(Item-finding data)

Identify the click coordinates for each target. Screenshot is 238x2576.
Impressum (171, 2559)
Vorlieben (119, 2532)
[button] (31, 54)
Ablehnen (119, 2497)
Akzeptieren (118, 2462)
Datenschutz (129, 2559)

EXERCISE GOAL: Copy the data above line for line, with no changes.

SOLUTION TO THIS PROBLEM:
Identify the click coordinates for each target. Screenshot is 238x2576.
Impressum (171, 2559)
Vorlieben (119, 2532)
[button] (31, 54)
Ablehnen (119, 2497)
Akzeptieren (118, 2462)
Datenschutz (129, 2559)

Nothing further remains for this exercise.